Noncommutative Geometry of Gravity, Strings and Fields: A Panoramic Overview
Richard J. Szabo
TL;DR
This panoramic work introduces noncommutative geometry as a foundational framework for quantum spacetime, blending rigorous mathematical structures (spectral triples, Morita equivalence, deformation quantization) with concrete physical applications in gravity, gauge theory, and string theory. It surveys how NC geometry arises in quantum gravity, open/closed string dynamics, and matrix-model approaches, highlighting tools such as the Moyal–Weyl product, Seiberg–Witten maps, and Kontsevich formality to relate commutative and noncommutative descriptions.

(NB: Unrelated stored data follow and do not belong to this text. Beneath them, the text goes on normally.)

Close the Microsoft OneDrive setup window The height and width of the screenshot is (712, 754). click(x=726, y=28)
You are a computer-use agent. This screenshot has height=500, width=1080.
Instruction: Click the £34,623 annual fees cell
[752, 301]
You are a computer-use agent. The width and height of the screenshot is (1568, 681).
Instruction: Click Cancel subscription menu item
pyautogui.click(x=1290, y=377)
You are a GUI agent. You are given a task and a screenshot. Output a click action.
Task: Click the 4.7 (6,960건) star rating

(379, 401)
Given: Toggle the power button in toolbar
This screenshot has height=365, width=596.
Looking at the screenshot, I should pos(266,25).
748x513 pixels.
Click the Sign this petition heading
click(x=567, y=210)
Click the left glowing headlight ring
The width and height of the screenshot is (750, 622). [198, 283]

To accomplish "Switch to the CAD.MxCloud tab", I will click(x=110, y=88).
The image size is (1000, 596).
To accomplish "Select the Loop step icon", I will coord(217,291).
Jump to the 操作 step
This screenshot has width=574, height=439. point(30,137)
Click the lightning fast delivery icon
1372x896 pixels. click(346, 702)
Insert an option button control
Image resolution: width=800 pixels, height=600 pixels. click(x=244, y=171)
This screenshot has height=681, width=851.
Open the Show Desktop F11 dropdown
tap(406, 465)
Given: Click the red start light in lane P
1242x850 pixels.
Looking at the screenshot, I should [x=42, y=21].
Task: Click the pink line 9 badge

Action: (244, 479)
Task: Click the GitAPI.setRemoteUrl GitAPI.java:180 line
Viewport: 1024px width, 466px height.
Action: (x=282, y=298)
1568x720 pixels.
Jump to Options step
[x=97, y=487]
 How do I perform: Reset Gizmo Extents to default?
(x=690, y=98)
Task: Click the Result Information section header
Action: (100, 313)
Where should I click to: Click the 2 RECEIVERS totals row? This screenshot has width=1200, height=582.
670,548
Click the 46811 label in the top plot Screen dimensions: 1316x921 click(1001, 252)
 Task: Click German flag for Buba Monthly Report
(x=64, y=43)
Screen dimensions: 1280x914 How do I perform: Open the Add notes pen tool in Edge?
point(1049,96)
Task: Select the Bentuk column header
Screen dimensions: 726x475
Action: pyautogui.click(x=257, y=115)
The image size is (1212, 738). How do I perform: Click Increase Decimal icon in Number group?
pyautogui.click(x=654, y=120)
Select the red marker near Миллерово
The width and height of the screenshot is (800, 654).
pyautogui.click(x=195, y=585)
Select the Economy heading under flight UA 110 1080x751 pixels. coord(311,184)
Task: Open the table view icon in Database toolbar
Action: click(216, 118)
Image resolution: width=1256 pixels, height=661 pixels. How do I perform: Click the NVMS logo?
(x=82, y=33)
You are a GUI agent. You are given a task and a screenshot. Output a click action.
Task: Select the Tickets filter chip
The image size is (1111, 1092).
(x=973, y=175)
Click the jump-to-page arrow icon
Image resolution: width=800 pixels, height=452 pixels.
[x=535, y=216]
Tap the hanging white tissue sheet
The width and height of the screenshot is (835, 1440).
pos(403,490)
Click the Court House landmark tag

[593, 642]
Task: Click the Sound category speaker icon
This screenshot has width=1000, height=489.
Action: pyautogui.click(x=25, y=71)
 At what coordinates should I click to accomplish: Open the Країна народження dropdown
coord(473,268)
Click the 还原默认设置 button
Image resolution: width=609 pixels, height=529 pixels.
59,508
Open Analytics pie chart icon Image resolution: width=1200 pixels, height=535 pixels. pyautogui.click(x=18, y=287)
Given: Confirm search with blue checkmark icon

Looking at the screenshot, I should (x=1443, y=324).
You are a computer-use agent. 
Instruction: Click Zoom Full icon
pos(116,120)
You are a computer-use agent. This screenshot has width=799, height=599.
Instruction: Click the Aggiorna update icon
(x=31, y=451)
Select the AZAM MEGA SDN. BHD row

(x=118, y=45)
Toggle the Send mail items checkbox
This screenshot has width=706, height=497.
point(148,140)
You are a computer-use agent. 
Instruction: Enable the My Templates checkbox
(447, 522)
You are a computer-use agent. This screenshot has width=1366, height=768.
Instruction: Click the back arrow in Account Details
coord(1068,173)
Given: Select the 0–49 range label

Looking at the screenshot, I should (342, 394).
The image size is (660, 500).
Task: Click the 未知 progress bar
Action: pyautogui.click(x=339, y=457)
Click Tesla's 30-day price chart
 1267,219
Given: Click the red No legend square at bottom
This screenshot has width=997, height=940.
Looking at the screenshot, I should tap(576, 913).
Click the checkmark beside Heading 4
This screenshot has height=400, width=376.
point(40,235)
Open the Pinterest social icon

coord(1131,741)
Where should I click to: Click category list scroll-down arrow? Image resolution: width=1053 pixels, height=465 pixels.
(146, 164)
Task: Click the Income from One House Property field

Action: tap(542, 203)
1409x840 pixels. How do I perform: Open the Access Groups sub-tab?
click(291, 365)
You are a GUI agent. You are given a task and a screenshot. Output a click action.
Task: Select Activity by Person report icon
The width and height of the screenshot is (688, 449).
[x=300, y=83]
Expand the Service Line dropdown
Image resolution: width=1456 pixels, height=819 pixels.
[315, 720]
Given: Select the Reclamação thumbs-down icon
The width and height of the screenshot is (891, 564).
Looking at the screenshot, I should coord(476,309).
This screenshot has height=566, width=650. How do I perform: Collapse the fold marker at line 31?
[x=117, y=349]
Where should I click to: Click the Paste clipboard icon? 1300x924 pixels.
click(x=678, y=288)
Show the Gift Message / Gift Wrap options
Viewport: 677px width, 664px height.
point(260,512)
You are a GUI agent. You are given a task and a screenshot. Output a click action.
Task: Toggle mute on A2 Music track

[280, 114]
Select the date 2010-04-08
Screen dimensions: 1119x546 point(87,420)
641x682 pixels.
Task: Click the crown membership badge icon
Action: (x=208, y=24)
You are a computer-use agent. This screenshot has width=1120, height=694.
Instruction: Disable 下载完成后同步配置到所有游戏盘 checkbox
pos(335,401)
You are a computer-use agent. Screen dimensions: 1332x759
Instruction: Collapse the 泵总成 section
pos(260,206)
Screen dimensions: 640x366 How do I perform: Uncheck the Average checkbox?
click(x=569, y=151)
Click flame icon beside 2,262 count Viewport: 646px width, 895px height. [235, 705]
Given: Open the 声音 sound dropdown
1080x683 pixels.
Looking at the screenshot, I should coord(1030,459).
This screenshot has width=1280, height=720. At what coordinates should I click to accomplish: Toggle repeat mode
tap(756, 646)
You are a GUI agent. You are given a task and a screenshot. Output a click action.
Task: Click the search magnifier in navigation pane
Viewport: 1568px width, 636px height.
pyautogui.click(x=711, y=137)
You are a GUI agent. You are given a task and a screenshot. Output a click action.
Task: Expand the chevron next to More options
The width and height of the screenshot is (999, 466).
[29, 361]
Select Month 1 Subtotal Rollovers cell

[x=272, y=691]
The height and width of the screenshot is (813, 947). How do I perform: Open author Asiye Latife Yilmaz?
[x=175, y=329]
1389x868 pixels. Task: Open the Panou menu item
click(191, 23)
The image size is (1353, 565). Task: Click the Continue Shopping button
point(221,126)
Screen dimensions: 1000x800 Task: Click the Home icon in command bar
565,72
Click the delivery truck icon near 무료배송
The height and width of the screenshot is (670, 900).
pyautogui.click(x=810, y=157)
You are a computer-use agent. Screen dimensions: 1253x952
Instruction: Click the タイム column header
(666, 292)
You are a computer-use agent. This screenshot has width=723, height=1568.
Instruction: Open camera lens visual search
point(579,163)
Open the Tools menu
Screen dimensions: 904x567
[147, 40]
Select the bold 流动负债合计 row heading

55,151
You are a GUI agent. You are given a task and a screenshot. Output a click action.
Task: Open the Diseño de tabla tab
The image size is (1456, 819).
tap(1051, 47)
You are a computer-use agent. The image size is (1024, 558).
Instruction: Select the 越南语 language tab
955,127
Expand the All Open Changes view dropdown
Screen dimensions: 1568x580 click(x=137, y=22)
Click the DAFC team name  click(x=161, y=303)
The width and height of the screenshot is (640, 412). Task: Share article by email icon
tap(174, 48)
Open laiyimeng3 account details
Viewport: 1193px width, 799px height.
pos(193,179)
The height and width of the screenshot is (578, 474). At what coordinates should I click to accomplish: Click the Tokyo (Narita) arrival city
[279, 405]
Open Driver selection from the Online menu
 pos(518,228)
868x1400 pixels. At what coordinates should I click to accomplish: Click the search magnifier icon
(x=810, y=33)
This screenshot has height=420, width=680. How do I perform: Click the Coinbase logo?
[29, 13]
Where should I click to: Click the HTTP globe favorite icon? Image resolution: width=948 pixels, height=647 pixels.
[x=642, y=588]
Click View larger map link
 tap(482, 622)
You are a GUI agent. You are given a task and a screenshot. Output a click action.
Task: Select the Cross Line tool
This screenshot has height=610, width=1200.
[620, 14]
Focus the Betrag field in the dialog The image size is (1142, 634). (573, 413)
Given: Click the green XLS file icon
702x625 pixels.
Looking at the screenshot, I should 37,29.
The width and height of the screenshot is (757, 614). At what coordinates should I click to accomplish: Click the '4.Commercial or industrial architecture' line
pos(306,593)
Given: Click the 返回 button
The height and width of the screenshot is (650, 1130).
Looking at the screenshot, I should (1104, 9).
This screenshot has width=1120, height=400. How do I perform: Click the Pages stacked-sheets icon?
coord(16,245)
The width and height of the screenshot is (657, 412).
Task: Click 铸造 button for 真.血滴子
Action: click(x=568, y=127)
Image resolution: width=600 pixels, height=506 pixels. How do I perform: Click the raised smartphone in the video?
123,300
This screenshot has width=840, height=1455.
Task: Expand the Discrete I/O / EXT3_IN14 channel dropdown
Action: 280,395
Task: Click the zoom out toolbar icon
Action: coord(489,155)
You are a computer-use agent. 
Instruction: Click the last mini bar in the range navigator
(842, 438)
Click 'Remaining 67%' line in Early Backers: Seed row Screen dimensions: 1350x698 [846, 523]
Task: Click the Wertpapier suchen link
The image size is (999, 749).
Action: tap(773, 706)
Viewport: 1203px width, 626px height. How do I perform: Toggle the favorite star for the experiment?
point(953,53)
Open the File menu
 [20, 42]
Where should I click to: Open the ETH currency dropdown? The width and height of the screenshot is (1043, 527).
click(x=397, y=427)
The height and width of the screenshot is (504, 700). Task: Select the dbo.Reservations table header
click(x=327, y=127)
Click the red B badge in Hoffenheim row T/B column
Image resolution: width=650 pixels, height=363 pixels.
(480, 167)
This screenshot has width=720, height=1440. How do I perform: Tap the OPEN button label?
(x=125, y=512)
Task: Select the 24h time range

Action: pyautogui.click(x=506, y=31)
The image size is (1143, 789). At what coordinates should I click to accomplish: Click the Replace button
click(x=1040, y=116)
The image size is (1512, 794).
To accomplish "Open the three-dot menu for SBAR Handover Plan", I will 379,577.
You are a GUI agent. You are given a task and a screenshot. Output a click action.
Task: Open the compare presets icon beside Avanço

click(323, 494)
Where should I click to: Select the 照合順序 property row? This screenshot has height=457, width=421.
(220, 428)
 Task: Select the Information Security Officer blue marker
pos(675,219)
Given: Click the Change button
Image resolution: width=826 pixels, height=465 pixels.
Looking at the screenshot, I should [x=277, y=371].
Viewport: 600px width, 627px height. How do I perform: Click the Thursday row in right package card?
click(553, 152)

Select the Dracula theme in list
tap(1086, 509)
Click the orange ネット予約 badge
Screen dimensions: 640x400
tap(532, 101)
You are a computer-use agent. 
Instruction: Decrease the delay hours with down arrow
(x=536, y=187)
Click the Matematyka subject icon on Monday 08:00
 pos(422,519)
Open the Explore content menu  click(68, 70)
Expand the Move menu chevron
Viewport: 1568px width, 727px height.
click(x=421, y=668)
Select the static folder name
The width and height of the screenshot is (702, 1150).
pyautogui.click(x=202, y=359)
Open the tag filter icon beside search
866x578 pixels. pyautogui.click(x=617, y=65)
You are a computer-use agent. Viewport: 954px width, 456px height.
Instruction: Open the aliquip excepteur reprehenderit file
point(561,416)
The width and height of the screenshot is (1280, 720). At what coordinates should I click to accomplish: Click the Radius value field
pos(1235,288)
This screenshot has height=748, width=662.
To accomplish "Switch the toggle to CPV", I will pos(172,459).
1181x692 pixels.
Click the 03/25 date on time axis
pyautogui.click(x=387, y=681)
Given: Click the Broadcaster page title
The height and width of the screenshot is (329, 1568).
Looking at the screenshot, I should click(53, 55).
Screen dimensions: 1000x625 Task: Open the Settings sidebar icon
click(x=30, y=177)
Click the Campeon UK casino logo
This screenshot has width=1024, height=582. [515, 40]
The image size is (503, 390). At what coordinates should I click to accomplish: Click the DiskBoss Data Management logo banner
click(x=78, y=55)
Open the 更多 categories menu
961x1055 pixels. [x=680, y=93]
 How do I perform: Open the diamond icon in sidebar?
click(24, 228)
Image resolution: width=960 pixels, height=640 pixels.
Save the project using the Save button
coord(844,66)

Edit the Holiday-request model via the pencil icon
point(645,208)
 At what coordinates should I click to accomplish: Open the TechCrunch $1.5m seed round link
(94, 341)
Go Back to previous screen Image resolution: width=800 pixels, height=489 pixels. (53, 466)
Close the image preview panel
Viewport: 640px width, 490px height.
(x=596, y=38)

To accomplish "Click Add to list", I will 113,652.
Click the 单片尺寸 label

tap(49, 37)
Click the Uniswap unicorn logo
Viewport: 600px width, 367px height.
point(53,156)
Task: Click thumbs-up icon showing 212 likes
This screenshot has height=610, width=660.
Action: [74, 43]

A central thread is the interplay between dualities (T-duality, Morita equivalence, UV/IR duality) and the emergence of gauge and gravitational dynamics from NC spaces and matrix models, including the Grosse–Wulkenhaar cure to renormalization challenges. The discussion culminates in a coherent narrative of how NC geometry informs both conceptual and practical aspects of quantum spacetime, with emergent gravity and fuzzy spacetimes as concrete realizations that connect algebraic ideas to physical phenomenology.
Abstract
These are expanded lecture notes of a mini-course whose objectives were to introduce the basic concepts, constructions and techniques of noncommutative geometry, as well as their uses as a framework for modelling quantum spacetime. Key mathematical approaches presented include operator algebras such as $C^*$-algebras, K-theory, spectral geometry, quantum groups, and deformation quantization. Physical application areas considered include string theory, quantum field theory, and the Standard Model, as well as certain condensed matter systems.